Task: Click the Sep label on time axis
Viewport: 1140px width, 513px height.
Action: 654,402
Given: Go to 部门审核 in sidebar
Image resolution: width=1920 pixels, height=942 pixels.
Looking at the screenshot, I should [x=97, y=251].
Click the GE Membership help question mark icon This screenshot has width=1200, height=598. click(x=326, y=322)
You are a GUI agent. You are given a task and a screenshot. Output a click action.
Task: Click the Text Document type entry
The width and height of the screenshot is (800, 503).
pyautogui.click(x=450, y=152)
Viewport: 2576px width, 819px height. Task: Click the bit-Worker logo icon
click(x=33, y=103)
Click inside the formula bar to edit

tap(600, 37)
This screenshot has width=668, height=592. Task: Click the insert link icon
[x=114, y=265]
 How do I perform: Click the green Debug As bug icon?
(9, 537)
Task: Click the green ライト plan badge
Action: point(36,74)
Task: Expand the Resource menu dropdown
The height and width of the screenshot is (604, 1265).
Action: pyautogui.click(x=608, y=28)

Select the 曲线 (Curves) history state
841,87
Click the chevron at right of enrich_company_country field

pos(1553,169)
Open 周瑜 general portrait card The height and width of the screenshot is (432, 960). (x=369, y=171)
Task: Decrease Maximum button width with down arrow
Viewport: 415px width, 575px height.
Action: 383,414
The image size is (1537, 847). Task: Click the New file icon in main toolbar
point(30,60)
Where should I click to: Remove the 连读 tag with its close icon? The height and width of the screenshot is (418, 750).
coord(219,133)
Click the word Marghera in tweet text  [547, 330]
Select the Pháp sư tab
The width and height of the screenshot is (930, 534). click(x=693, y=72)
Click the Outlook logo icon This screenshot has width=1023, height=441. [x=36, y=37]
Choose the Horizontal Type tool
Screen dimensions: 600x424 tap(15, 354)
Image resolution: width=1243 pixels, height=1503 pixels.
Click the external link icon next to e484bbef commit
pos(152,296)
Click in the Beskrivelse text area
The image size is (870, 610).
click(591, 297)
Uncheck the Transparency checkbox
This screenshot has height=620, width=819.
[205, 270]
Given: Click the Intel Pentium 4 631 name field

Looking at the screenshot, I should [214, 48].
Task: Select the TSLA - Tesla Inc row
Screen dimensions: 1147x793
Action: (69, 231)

■ ■ ■

__TASK REQUIREMENTS__:
Transcribe the listing in full, keeping every line exact.

__PROBLEM SOLUTION__:
Task: Click the Sep label on time axis
Viewport: 1140px width, 513px height.
Action: 654,402
Given: Go to 部门审核 in sidebar
Image resolution: width=1920 pixels, height=942 pixels.
Looking at the screenshot, I should [x=97, y=251].
Click the GE Membership help question mark icon This screenshot has width=1200, height=598. click(x=326, y=322)
You are a GUI agent. You are given a task and a screenshot. Output a click action.
Task: Click the Text Document type entry
The width and height of the screenshot is (800, 503).
pyautogui.click(x=450, y=152)
Viewport: 2576px width, 819px height. Task: Click the bit-Worker logo icon
click(x=33, y=103)
Click inside the formula bar to edit

tap(600, 37)
This screenshot has width=668, height=592. Task: Click the insert link icon
[x=114, y=265]
 How do I perform: Click the green Debug As bug icon?
(9, 537)
Task: Click the green ライト plan badge
Action: point(36,74)
Task: Expand the Resource menu dropdown
The height and width of the screenshot is (604, 1265).
Action: pyautogui.click(x=608, y=28)

Select the 曲线 (Curves) history state
841,87
Click the chevron at right of enrich_company_country field

pos(1553,169)
Open 周瑜 general portrait card The height and width of the screenshot is (432, 960). (x=369, y=171)
Task: Decrease Maximum button width with down arrow
Viewport: 415px width, 575px height.
Action: 383,414
The image size is (1537, 847). Task: Click the New file icon in main toolbar
point(30,60)
Where should I click to: Remove the 连读 tag with its close icon? The height and width of the screenshot is (418, 750).
coord(219,133)
Click the word Marghera in tweet text  [547, 330]
Select the Pháp sư tab
The width and height of the screenshot is (930, 534). click(x=693, y=72)
Click the Outlook logo icon This screenshot has width=1023, height=441. [x=36, y=37]
Choose the Horizontal Type tool
Screen dimensions: 600x424 tap(15, 354)
Image resolution: width=1243 pixels, height=1503 pixels.
Click the external link icon next to e484bbef commit
pos(152,296)
Click in the Beskrivelse text area
The image size is (870, 610).
click(591, 297)
Uncheck the Transparency checkbox
This screenshot has height=620, width=819.
[205, 270]
Given: Click the Intel Pentium 4 631 name field

Looking at the screenshot, I should [214, 48].
Task: Select the TSLA - Tesla Inc row
Screen dimensions: 1147x793
Action: (69, 231)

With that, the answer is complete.